Ripeto, il primo problema è terminologico. Parlare di toniche riferendosi ad intervalli è SBAGLIATO. Se poi nell'introduzione Russell spiega il suo linguaggio, dando un peso tecnico diverso o particolare, dobbiamo risalire a quello.

Il secondo problema, se di problema si può parlare, è che la forza "attrattiva" tra primo grado e quarto grado non l'ha scoperta Russell, è ampiamente discussa da qualsiasi teorico o didatta di scuola funzionalistica, e applicata da praticamente qualsiasi compositore dal '600 in poi.

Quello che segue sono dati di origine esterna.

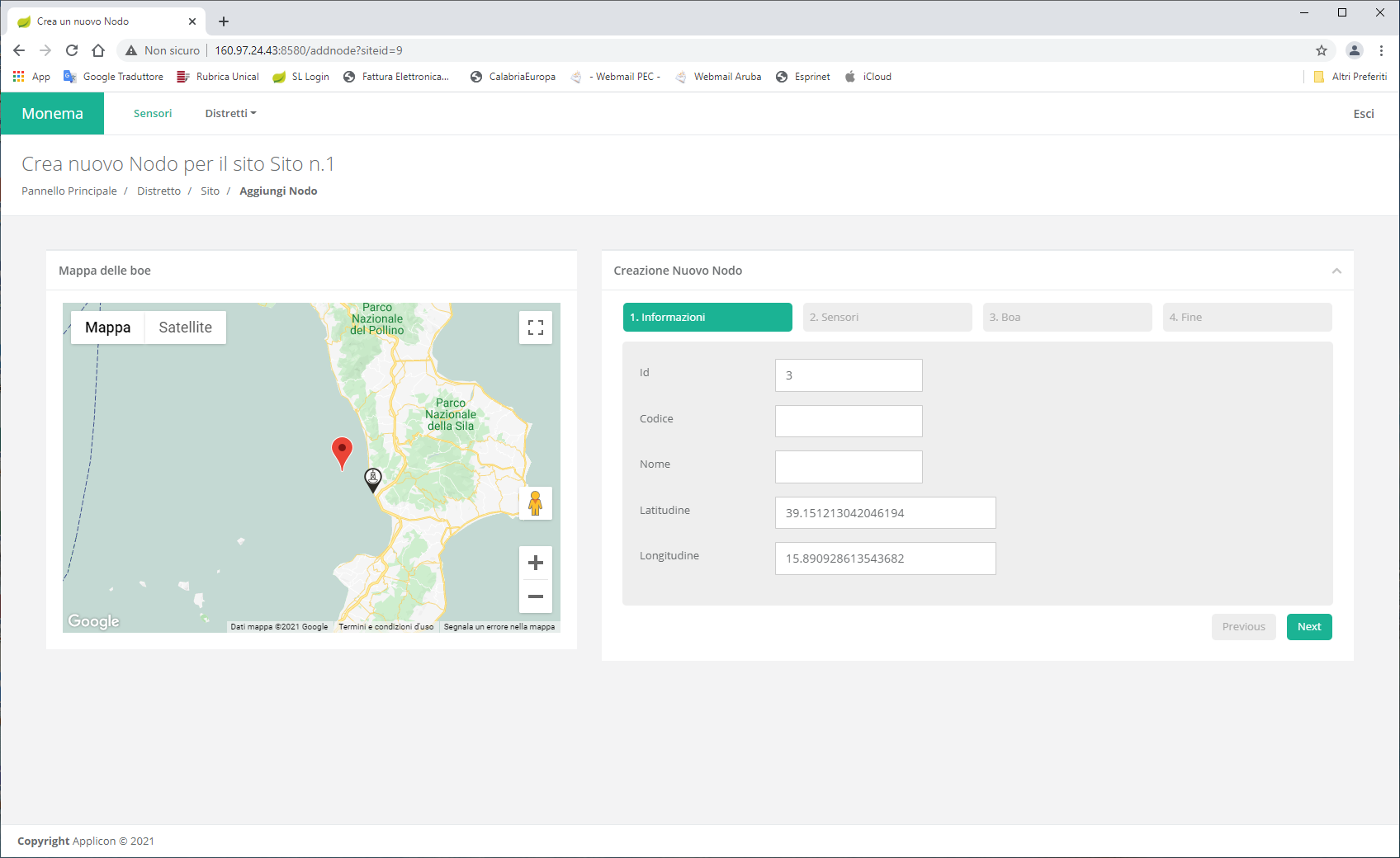The image size is (1400, 858).
Task: Go to Pannello Principale breadcrumb link
Action: tap(69, 191)
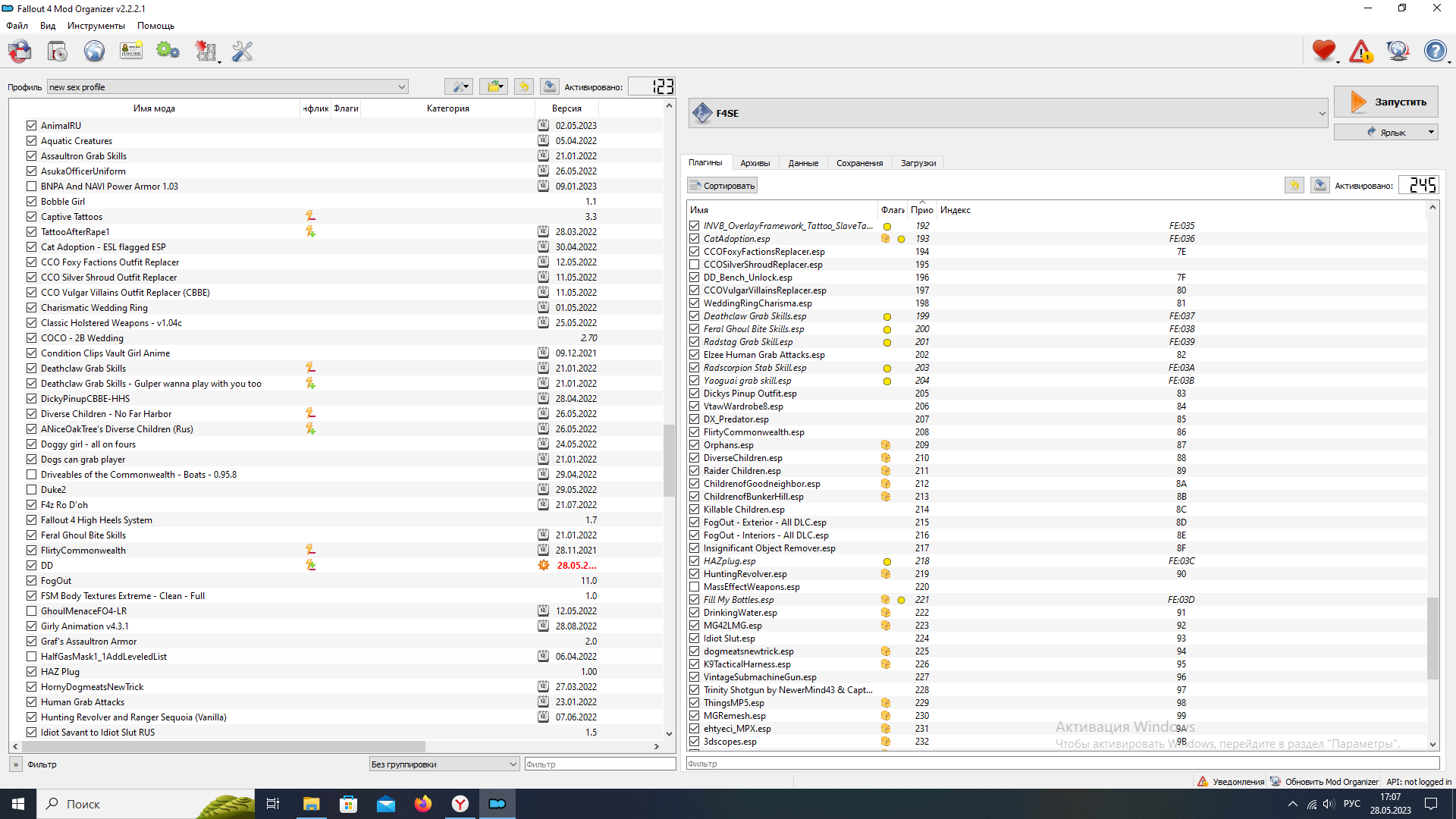Enable CCOSilverShroudReplacer.esp plugin checkbox
Image resolution: width=1456 pixels, height=819 pixels.
point(694,265)
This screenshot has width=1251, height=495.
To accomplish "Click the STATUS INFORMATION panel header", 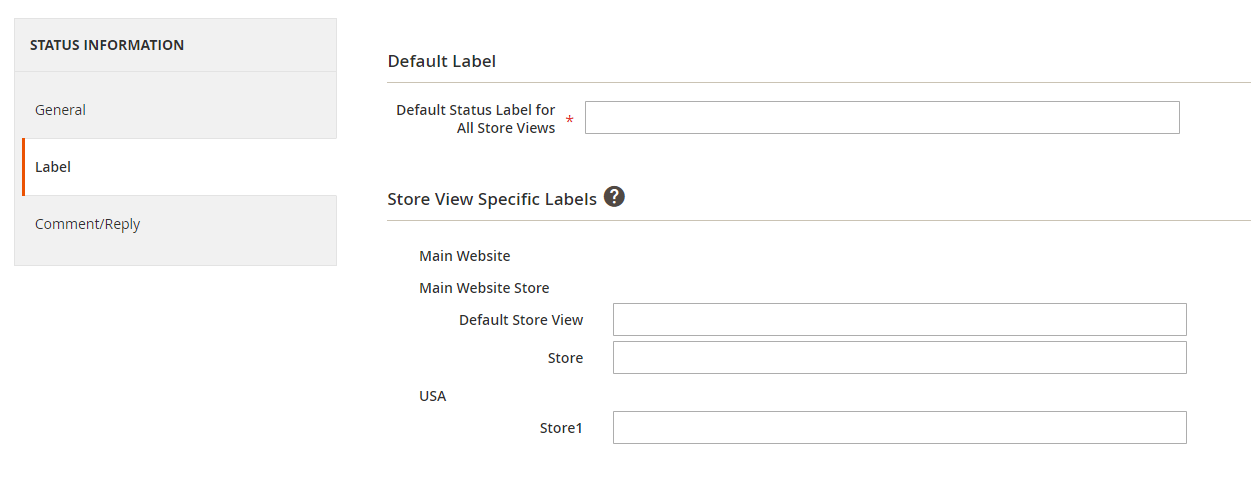I will (107, 45).
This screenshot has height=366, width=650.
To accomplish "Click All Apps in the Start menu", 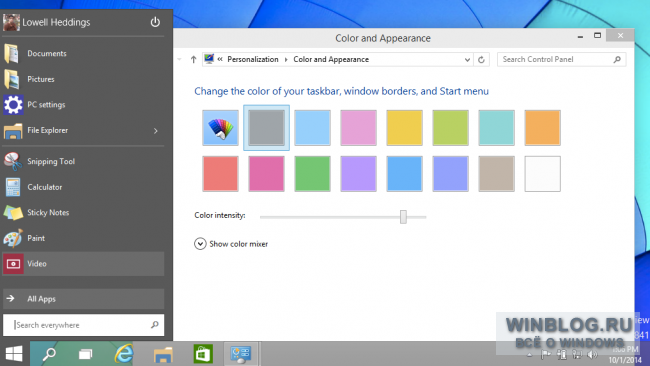I will [83, 299].
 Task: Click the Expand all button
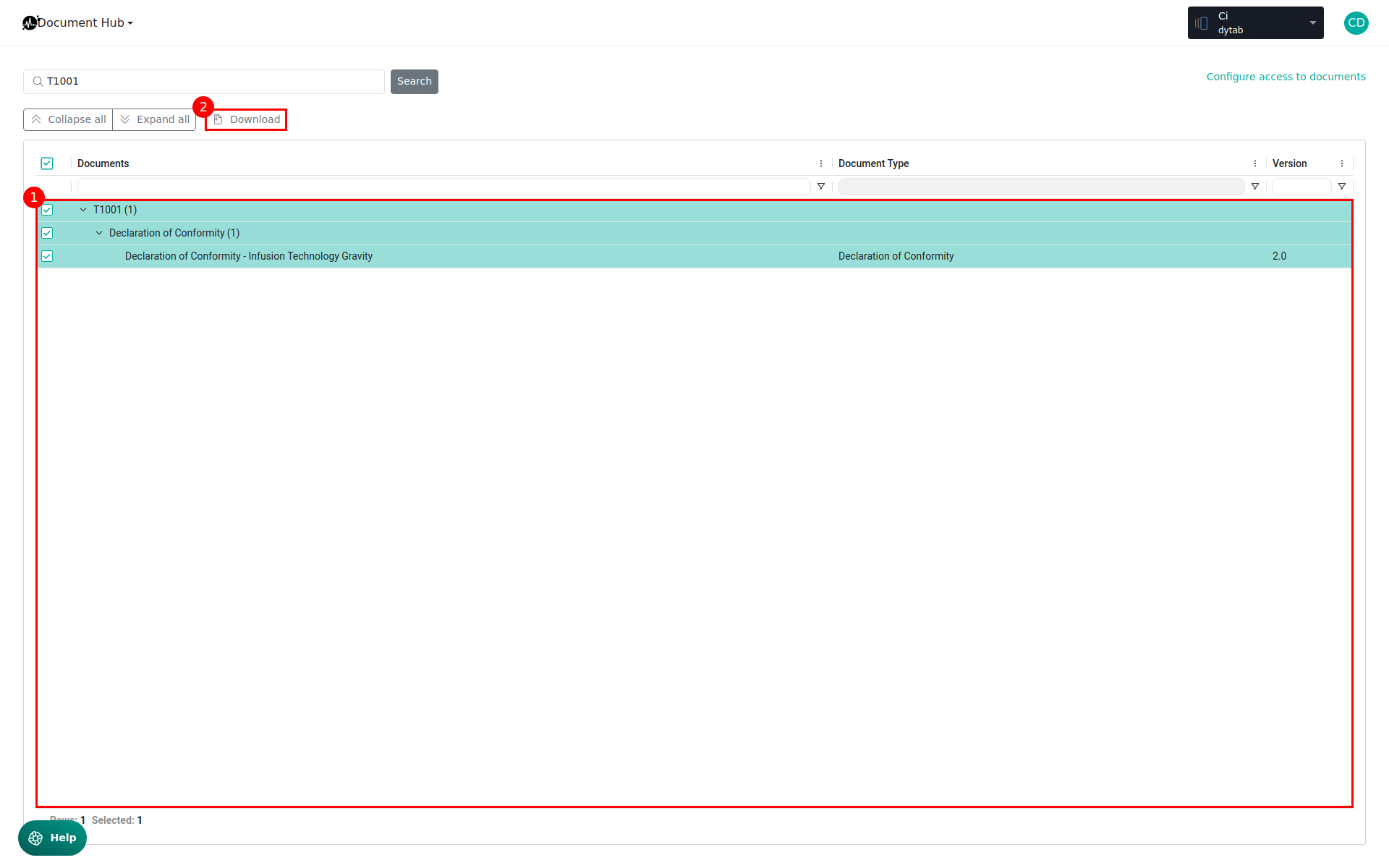click(154, 119)
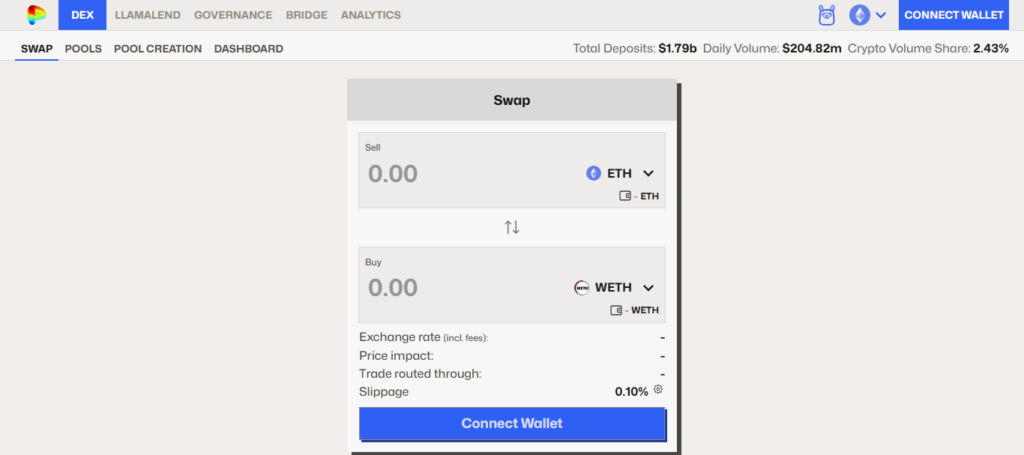Click the Ethereum network icon in header

pyautogui.click(x=859, y=15)
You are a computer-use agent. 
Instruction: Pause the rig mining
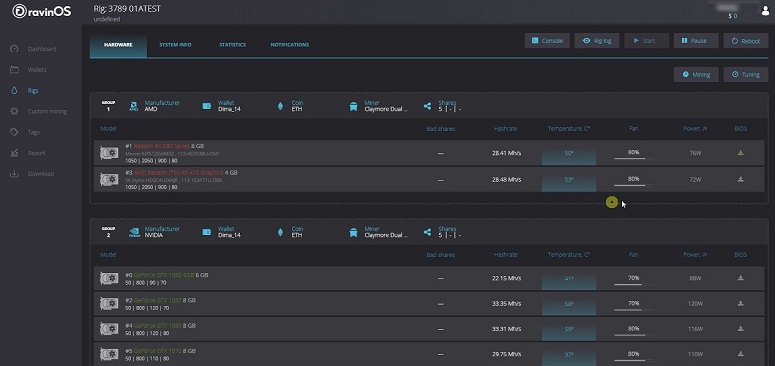[696, 41]
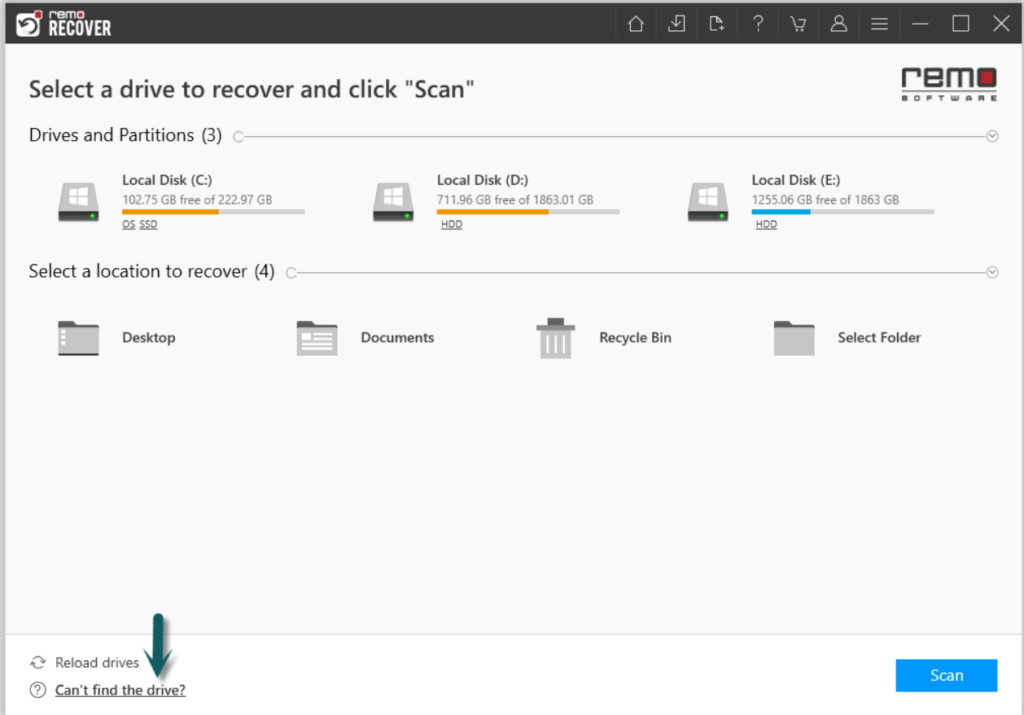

Il terzo problema è quello fisico-acustico. Molti didatti hanno mandato avanti questa vaga idea di una connessione tra fisica acustica e regole armoniche. Ma come quando abbiamo parlato di matematica, qui l'asino casca quando si guarda col microscopio e si cerca una vera coerenza complessiva. Che non c'è. Le regole del sistema tonale sono regole coerenti con la natura dei suoni e con la natura dei sistemi percettivi umani, ma la natura e la fisiologia non sono le uniche loro basi. Il concetto di funzione, di dominante, di tonica, di modulazione, sono tutti concetti inventati dagli uomini, elaborati con nell'arte (non nella teoria), variati nel tempo e, in genere, teorizzati decenni dopo l'affermazione della loro pratica. Questo è un normale percorso di "sistematizzazione" del reale, una cosa molto presente nell'estetica. Significa che prima uso la scala di do maggiore per anni, poi muoio, uno dopo di me studia le mie opere e dice "ah, che bella, ora la chiamo scala di do maggiore", e si inventa un modello onnicomprensivo che chiama "sistema tonale".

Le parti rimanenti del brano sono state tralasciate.